Congress enacted the Fair Housing Act in April 1968 as an amendment to the Civil Rights Act of 1968. The amendment, sponsored by Senators Walter Mondale (D-MN) and Edward Brooke (R-MA), was the culmination of several previously failed attempts to legislate fair housing protections federally. The Fair Housing Act passed just a week after Dr. Martin Luther King Jr.’s assassination and in response to the Kerner Commission, which warned policymakers that the country was “moving toward two societies, one black, one white—separate and unequal.” While the legislation was a key civil rights victory, compromise language that left HUD with little enforcement power was needed to secure the support of then-Senate Minority Leader Everett Dirksen (R-IL) and to move the bill forward.

When originally passed, the Fair Housing Act covered only four protected classes: race, color, religion, and national origin. But in the years since, Congress expanded coverage of the Fair Housing Act to provide civil rights protections to other categories of people. Sex was added as a protected class in the Housing and Community Development Act of 1974 and disabilities and familial status were added as part of the Fair Housing Amendments Act of 1988. Both legislative and administrative actions to date have also strengthened HUD’s enforcement powers.

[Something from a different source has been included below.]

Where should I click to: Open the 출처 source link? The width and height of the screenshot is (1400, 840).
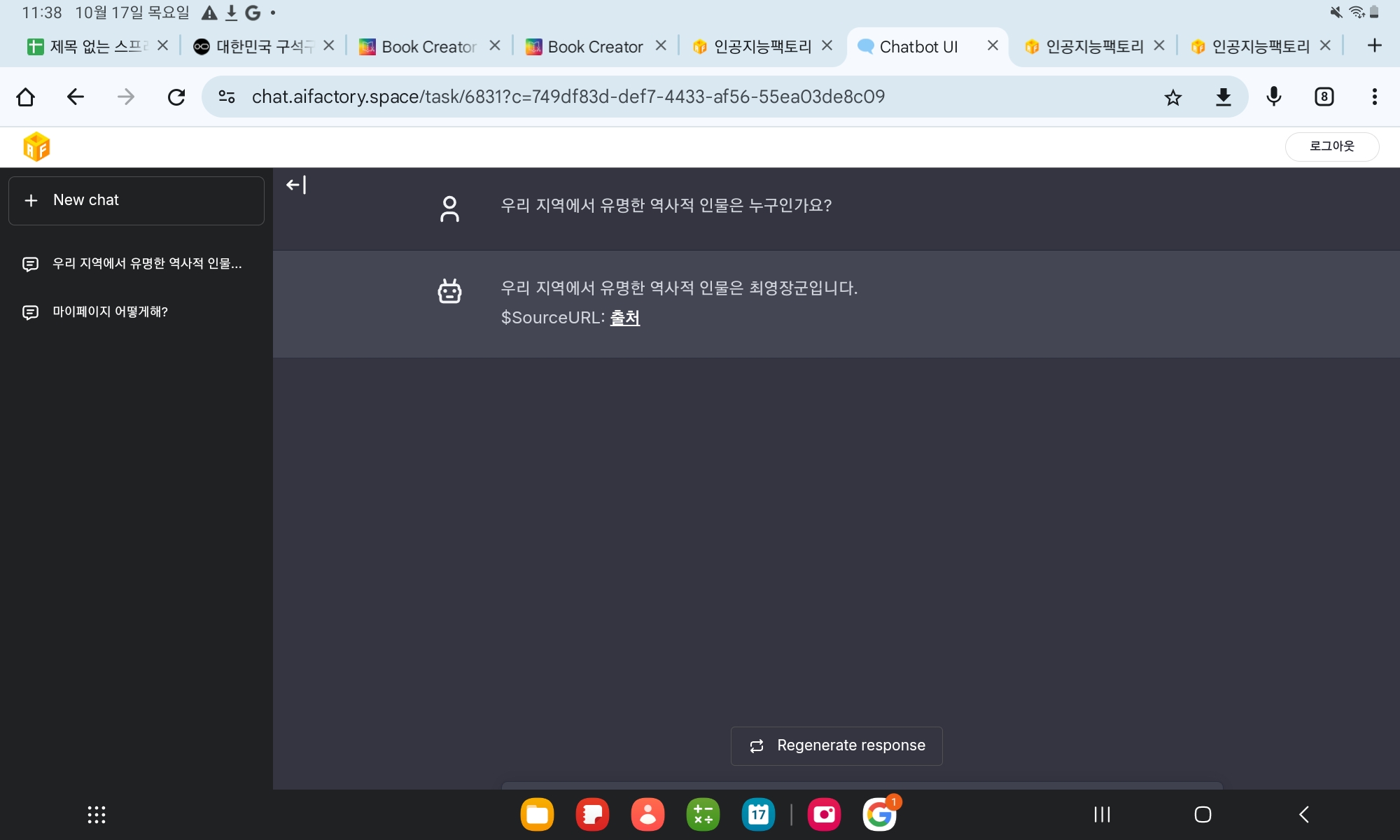click(x=624, y=318)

Efforts to implement the specific AFFH mandate were limited in the years following the Fair Housing Act’s enactment—until new regulations, legal decisions, and congressional action in the 1980s reaffirmed the mandate. It was not until 1988 that HUD developed its “Fair Housing Review Criteria,” outlining requirements for Community Development Block Grant program recipients to certify how they would affirmatively further fair housing.

How has AFFH implementation evolved?

Below is a review of some of the most recent revisions to regulations implementing the AFFH mandate and the key issues raised as they advanced through the federal rulemaking process. Each iteration has grappled with a fundamental question—what is the best way to affirmatively further fair housing?

What’s next?

The Biden administration is expected to release a new rule, finalizing the 2021 interim rule, this summer. In evaluating this final rule, many fair housing groups and advocates will be looking for full reestablishment of the 2015 standards for fair housing planning and a requirement for grantees to update their fair housing plans (which may have not been updated since before the 2015 AFFH rule went into effect). They also hope that a new rule will address the features they suggested to strengthen the 2015 rules, such as the use of quantifiable and time-based metrics, enforcement mechanisms, and performance plans in their fair housing plans.

On the other hand, many trade associations, housing agencies and providers, and other industry groups, citing real and significant burdens imposed by the 2015 Rule, desire an AFFH rule that streamlines fair housing responsibilities and provides enough technical assistance and resources to aid in fair housing planning. In their view, reducing the administrative burdens posed by the 2015 rule would enable them to more efficiently distribute resources in response to local housing needs.

When HUD releases the new AFFH rule, we can expect further discussion and debate over how best to enforce critical federal fair housing protections while ensuring that administrative and other burdens imposed on local communities are not unduly burdensome.